## Your goal
In the entries below, count the lines that hold the string "Toyota" and state only that count.

*****

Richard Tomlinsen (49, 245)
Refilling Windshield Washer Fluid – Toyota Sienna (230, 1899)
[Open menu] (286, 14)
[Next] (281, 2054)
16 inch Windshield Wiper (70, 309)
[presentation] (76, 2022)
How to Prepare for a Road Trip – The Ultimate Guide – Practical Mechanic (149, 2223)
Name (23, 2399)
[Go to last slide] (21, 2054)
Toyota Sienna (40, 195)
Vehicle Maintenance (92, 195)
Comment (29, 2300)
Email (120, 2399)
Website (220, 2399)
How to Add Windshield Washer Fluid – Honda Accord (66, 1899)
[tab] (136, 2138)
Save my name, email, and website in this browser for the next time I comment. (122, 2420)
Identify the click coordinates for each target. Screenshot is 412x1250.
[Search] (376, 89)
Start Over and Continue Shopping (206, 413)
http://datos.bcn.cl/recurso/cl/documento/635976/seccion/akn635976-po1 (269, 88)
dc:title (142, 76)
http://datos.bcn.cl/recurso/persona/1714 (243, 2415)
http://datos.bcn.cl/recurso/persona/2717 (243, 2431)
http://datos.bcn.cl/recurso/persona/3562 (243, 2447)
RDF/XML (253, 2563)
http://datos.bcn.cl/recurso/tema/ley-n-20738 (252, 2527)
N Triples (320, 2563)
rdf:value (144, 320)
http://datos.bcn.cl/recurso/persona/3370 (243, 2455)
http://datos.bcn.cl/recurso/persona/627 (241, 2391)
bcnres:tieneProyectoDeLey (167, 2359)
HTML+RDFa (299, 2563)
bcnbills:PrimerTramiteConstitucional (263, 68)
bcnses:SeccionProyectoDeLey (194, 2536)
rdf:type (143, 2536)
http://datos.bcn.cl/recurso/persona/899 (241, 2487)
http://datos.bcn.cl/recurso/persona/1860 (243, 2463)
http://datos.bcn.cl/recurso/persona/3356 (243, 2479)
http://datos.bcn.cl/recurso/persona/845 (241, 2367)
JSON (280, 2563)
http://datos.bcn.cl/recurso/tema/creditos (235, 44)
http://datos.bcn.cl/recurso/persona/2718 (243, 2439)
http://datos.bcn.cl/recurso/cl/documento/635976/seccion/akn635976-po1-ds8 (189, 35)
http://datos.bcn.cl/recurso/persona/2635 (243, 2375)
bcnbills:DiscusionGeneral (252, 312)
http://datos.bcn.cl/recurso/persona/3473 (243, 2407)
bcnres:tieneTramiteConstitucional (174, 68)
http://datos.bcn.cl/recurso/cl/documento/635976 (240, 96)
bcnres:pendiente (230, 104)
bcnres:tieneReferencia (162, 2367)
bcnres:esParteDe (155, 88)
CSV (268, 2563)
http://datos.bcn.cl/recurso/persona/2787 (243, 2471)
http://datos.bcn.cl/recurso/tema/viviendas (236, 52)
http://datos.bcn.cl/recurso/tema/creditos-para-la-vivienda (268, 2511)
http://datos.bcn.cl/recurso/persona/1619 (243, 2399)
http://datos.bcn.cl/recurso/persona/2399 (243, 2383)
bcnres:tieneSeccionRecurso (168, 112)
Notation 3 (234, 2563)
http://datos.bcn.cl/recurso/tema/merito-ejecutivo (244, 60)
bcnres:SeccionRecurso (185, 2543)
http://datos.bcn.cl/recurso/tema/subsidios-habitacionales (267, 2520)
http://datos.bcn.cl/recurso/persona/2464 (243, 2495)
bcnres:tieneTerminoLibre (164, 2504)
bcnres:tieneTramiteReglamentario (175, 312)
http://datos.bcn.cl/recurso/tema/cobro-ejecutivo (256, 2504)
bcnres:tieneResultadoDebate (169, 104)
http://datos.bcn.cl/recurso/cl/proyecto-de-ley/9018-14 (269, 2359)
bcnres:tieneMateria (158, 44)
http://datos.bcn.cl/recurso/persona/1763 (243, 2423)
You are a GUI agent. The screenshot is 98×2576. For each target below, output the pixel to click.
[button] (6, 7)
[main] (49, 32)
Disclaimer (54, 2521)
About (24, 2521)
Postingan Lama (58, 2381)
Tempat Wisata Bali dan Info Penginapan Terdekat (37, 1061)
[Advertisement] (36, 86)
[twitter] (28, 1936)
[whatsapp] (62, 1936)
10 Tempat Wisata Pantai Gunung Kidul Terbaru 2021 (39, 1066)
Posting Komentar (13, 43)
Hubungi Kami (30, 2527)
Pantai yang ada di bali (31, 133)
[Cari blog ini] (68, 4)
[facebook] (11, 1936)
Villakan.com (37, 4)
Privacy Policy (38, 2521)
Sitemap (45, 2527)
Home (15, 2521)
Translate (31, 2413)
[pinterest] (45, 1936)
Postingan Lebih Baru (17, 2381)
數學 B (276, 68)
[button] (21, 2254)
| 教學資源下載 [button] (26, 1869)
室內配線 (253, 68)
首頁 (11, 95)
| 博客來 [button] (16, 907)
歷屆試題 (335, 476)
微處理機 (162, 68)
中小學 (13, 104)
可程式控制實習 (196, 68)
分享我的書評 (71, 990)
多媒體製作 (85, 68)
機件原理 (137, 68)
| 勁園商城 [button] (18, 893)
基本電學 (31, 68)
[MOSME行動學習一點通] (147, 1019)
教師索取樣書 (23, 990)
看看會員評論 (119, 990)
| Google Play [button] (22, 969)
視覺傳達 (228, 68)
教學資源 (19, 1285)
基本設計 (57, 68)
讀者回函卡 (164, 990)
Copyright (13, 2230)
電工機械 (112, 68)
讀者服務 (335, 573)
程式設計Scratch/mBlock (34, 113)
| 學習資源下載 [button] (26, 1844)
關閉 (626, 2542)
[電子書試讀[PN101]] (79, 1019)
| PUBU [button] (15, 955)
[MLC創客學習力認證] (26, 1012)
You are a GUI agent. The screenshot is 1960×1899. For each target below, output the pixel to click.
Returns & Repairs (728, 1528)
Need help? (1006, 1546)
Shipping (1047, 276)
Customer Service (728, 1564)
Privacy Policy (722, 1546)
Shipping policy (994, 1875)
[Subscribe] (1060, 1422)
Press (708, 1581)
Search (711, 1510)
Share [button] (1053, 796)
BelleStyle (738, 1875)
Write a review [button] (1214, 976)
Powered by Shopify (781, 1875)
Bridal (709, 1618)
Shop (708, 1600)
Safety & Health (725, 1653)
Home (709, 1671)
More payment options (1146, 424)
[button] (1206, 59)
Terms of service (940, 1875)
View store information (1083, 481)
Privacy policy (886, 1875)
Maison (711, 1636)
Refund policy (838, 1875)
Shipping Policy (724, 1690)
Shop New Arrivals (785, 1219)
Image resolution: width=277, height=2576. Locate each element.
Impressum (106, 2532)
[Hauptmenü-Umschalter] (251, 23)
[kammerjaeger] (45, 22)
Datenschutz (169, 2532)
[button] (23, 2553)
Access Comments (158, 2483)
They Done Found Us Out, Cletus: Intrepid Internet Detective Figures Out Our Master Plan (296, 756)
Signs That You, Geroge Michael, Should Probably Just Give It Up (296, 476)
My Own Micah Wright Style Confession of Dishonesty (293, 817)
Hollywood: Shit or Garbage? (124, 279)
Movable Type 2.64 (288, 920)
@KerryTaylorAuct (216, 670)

*****

## Response area
2